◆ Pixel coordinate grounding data
Start of Block
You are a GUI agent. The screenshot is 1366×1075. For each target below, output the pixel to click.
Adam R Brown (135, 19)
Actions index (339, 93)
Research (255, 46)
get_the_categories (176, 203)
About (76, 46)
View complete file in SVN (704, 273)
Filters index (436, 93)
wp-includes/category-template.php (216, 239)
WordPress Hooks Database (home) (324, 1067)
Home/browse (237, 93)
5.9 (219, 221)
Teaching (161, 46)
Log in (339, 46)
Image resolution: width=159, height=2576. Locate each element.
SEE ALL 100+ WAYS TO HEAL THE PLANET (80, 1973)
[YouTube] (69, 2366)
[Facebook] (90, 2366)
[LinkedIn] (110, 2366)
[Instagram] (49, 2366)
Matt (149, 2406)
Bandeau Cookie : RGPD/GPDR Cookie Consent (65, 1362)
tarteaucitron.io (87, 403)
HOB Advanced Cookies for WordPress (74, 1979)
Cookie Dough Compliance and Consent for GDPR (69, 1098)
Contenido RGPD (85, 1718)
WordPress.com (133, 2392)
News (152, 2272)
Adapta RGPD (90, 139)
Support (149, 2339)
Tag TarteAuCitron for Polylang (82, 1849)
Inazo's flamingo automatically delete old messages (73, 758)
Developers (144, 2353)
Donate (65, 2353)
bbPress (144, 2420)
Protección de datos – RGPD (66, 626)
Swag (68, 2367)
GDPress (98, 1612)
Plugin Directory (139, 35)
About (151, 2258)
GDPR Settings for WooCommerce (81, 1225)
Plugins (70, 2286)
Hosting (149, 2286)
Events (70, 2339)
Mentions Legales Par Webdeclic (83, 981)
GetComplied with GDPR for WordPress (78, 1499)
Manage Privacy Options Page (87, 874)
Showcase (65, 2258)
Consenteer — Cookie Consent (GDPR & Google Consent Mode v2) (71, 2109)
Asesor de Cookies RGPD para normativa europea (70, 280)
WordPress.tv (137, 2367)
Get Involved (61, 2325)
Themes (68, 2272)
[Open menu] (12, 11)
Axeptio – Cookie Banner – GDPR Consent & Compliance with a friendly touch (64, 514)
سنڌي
End of Block
◆ About this task
Transcribe every entry, keeping each line exactly as it reads.

◆ Completed exercise
You are a GUI agent. The screenshot is 1366×1075. For each target below, output the pixel to click.
Adam R Brown (135, 19)
Actions index (339, 93)
Research (255, 46)
get_the_categories (176, 203)
About (76, 46)
View complete file in SVN (704, 273)
Filters index (436, 93)
wp-includes/category-template.php (216, 239)
WordPress Hooks Database (home) (324, 1067)
Home/browse (237, 93)
5.9 (219, 221)
Teaching (161, 46)
Log in (339, 46)
Image resolution: width=159, height=2576. Locate each element.
SEE ALL 100+ WAYS TO HEAL THE PLANET (80, 1973)
[YouTube] (69, 2366)
[Facebook] (90, 2366)
[LinkedIn] (110, 2366)
[Instagram] (49, 2366)
Matt (149, 2406)
Bandeau Cookie : RGPD/GPDR Cookie Consent (65, 1362)
tarteaucitron.io (87, 403)
HOB Advanced Cookies for WordPress (74, 1979)
Cookie Dough Compliance and Consent for GDPR (69, 1098)
Contenido RGPD (85, 1718)
WordPress.com (133, 2392)
News (152, 2272)
Adapta RGPD (90, 139)
Support (149, 2339)
Tag TarteAuCitron for Polylang (82, 1849)
Inazo's flamingo automatically delete old messages (73, 758)
Developers (144, 2353)
Donate (65, 2353)
bbPress (144, 2420)
Protección de datos – RGPD (66, 626)
Swag (68, 2367)
GDPress (98, 1612)
Plugin Directory (139, 35)
About (151, 2258)
GDPR Settings for WooCommerce (81, 1225)
Plugins (70, 2286)
Hosting (149, 2286)
Events (70, 2339)
Mentions Legales Par Webdeclic (83, 981)
GetComplied with GDPR for WordPress (78, 1499)
Manage Privacy Options Page (87, 874)
Showcase (65, 2258)
Consenteer — Cookie Consent (GDPR & Google Consent Mode v2) (71, 2109)
Asesor de Cookies RGPD para normativa europea (70, 280)
WordPress.tv (137, 2367)
Get Involved (61, 2325)
Themes (68, 2272)
[Open menu] (12, 11)
Axeptio – Cookie Banner – GDPR Consent & Compliance with a friendly touch (64, 514)
سنڌي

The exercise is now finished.